:: What the task asks ::
Only some lines are wanted: please transcribe exactly those from the one containing "Where should I" through the end of the data, pictures excluded.

### Given data

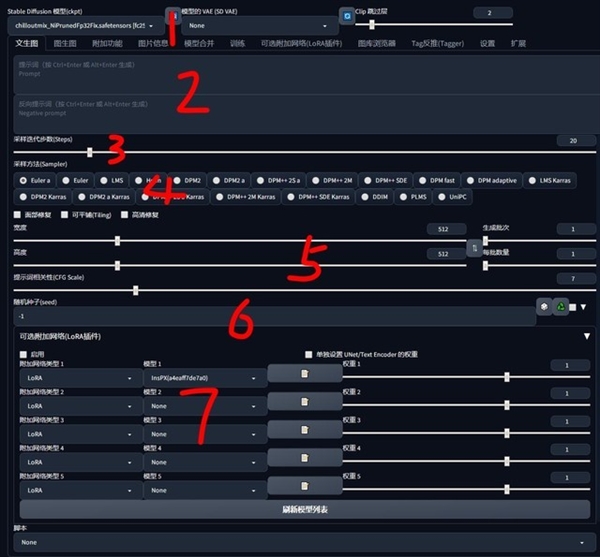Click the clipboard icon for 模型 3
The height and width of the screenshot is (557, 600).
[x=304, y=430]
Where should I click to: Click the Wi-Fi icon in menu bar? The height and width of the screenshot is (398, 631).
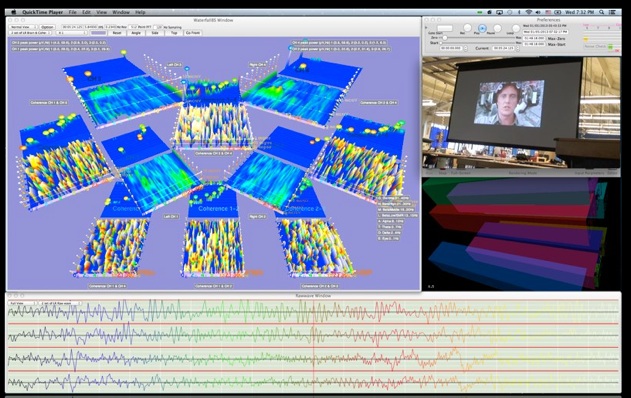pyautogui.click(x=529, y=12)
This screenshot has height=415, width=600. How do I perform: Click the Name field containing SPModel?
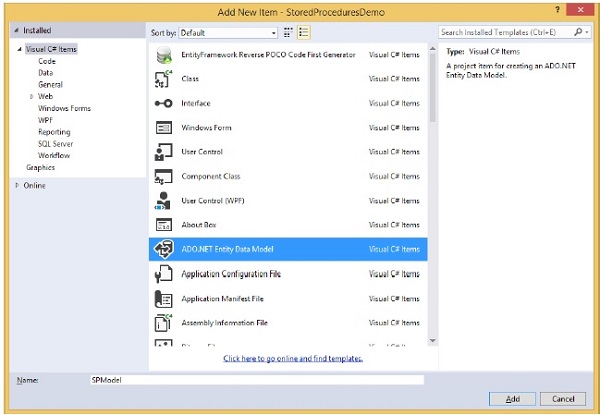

######

:: Output for this task ::
Where should I click to: Click the Wi-Fi icon in menu bar? The height and width of the screenshot is (398, 631).
pyautogui.click(x=529, y=12)
This screenshot has height=415, width=600. How do I perform: Click the Name field containing SPModel?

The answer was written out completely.